→ **TEXT DES DOKUMENTS**
◆ ◆ ◆ ◆ ◆ ◆ ◆

Invektive Phänomene wie cyberbullying oder shitstorms zeigen sich hier einerseits paradigmatisch für die grundrechtliche Problemlage: Jede Beschränkung der Äußerungsfreiheiten unterläuft eine Grundbedingung des Demokratischen, die Möglichkeit öffentlicher Kommunikation; unbeschränkte Äußerungsmöglichkeiten dagegen laufen Gefahr, Betroffene der Möglichkeit kommunikativer (demokratischer) Beteiligung zu berauben. Im Vordergrund der Untersuchung stehen deswegen Probleme des Grundrechtsschutzes, die sich im Zusammenhang mit solchen Invektiven aus Kollisionen von Äußerungsfreiheiten und Persönlichkeitsschutz ergeben und rechtsvergleichend betrachtet (exemplarisch: USA) unterschiedlich behandelt werden. Von den invektiven Phänomenen im Netz ausgehend soll daher erstmals eine grundsätzliche, die transnationalen Unterschiede wie Bezüge einschließende Neuvermessung des Feldes vorgenommen werden – der Begriff der Invektivität ermöglicht es, bislang rechtssystematisch verstreute Phänomene in einer Forschungsperspektive zu konzentrieren.
Andererseits und damit zusammenhängend wird sich das Teilprojekt der dreifachen Rolle der Öffentlichkeit in dieser verfassungsrechtlichen Konstellation widmen: Öffentlichkeit/Publizität ist zum einen Modus und Kriterium der Invektiven im Netz, zum anderen verläuft die Kollision von Äußerungsfreiheiten und Persönlichkeitsschutz entlang der jeweiligen Grenzziehung einer Verfassung zwischen Privatheit und Öffentlichkeit. Damit aber wird die Emergenz digitaler Öffentlichkeiten (Münker 2009), wie Invektiven im Netz sie provozieren und nutzen, drittens auch zu einer Herausforderung der demokratietheoretischen Grundlage einer Verfassung: Demokratische Verfassungen müssen die Erzeugung immer neuer, auch fragmentierter, simultaner und digitaler Öffentlichkeiten ermöglichen, gleichzeitig aber die Individuen soweit vor diesen Öffentlichkeiten schützen, dass sie selbstbestimmt und damit (demokratisch) beteiligungsfähig bleiben.
Insgesamt sollen im Rahmen des Teilprojekts also nicht nur die Phänomene invektiver Äußerungen im Netz verfassungsrechtlich untersucht werden, sondern grundsätzliche Verschiebungen im Verhältnis von Öffentlichkeit und Privatheit, die von den Netzphänomenen indiziert werden, verfassungstheoretisch fassbar gemacht werden. Gleichzeitig soll die Untersuchung invektiver Internetphänomene zur Konturierung von Invektivität als Begriff beitragen, indem sie diese Phänomene typisiert und deren spezifische demokratie- und öffentlichkeitsrelevanten Spannungslagen entschlüsselt.

◆ ◆ ◆ ◆ ◆ ◆ ◆

→ **BEREITGESTELLTE DATEN**
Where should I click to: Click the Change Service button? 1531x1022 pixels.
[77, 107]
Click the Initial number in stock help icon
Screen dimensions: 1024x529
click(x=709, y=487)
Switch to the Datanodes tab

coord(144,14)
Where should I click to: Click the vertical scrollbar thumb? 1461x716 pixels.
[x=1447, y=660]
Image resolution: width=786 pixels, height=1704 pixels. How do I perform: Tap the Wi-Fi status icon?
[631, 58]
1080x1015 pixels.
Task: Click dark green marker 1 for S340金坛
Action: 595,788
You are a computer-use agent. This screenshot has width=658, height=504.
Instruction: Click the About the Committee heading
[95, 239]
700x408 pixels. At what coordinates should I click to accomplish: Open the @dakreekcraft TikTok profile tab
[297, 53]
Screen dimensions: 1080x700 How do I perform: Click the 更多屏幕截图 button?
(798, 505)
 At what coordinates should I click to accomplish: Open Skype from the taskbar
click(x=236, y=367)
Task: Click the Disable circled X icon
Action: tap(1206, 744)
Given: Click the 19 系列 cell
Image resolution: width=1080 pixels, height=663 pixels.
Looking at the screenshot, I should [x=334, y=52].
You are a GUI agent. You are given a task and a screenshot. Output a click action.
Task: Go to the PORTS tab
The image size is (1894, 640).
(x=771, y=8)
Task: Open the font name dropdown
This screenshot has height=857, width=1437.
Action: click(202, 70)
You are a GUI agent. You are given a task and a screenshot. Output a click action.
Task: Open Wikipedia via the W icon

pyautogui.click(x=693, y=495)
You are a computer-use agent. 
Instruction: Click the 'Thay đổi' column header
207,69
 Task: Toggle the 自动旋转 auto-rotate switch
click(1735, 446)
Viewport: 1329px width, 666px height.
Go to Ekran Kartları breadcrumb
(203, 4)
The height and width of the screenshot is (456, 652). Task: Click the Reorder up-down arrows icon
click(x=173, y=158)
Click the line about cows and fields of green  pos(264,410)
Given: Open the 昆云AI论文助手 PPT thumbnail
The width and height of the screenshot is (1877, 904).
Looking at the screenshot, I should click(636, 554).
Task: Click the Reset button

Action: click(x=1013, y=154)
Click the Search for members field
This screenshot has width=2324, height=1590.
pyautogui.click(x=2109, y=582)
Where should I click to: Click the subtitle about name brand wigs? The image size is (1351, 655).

◆ ◆ ◆ ◆ ◆ ◆ ◆

→ **ANGABEN ZUR AUFGABE**
Entnimm dem Text über Invektiven im Netz wörtlich die Stelle von „Insgesamt sollen im“ bis „öffentlichkeitsrelevanten Spannungslagen entschlüsselt.“. Die Datensätze stammen aus einer anderen Quelle als der Text.

→ **ANTWORT UNTEN**
Insgesamt sollen im Rahmen des Teilprojekts also nicht nur die Phänomene invektiver Äußerungen im Netz verfassungsrechtlich untersucht werden, sondern grundsätzliche Verschiebungen im Verhältnis von Öffentlichkeit und Privatheit, die von den Netzphänomenen indiziert werden, verfassungstheoretisch fassbar gemacht werden. Gleichzeitig soll die Untersuchung invektiver Internetphänomene zur Konturierung von Invektivität als Begriff beitragen, indem sie diese Phänomene typisiert und deren spezifische demokratie- und öffentlichkeitsrelevanten Spannungslagen entschlüsselt.